Thursday, November 1, 2018

Can CMMI V2.0 help companies reinvigorate Performance Improvement?

CMMI 2.0 is here. Do you think the new instantiation of the model will reinvigorate the use of CMMI as a tool to help people get better, versus just getting business via contracts? ~ Tom Cagley, SPaMCast

[Editor's Note: On the most recent episode of the Software Process and Measurement Cast (SPaMCast), Tom Cagley and this CMMI Appraiser are talking CMMI V2.0, and how to begin transitioning to and using the new Model upgrade. Listen to the full interview at SPaMCast 512.]

Tom, yes, it appears that CMMI 2.0 is capable of helping companies reinvigorate performance improvement. But I think there's going to be a fairly long transition period. In the last seven or eight years, the industry has spent an awful lot of time and money in gearing up for CMMI v1.3, and understanding finally how to pull it all together, and the new release changes that. CMMI 2.0 changes everything.
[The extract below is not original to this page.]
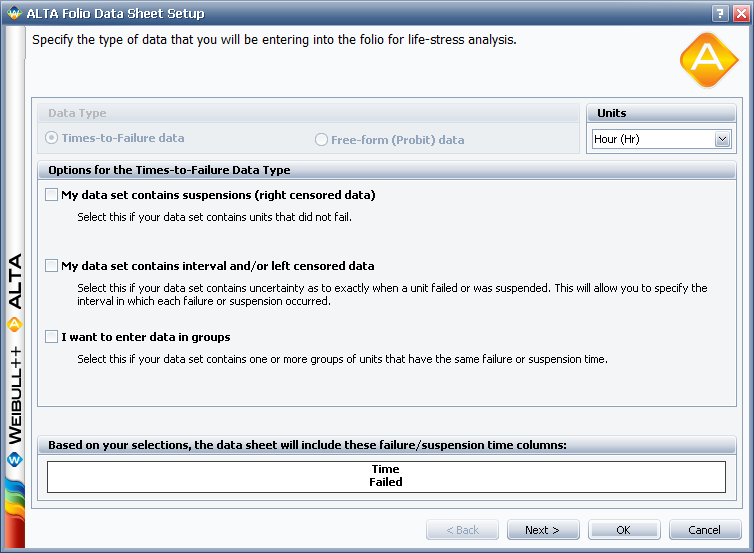
Task: Click the OK button
Action: [624, 530]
I think the transition period is going to be a little rough for companies that are doing reappraisals, which account for about 70% of all appraisals each year. In our case, about 20 or 30 companies that I'm working with are all asking me can they reappraise at CMMI v1.3, because they're just completely oriented around CMMI v1.3, and they don't want to have to make a change.

I also believe that the market for CMMI will continue to be strong in the contractor community and the corporate supplier community, due to mandates, as well as the many things the CMMI Institute is doing to increase awareness that CMMI V2.0 is a performance improvement model. I think we are going to see more and more companies adopting CMMI as an improvement model. And we’ll even see some other use usage modes.
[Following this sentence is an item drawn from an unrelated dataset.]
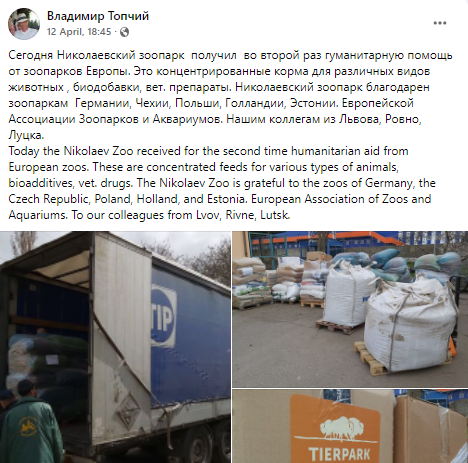
Task: Click the word Луцка in the post
Action: tap(26, 135)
For instance, I'm working with a company that recently bought eight of their largest competitors. They ate up the market. In the process of doing that, they wanted to use CMMI as a way to evaluate capabilities. Since then, we've been hearing from M&A houses in New York, asking us to help them evaluate mergers and acquisitions, using CMMI to evaluate capability. And they're not at all interested in a rating. They don't care about SCAMPI. They never even heard of it. They're looking for someone to go in and give them advice on how to use an improvement model like CMMI to establish a capability roadmap.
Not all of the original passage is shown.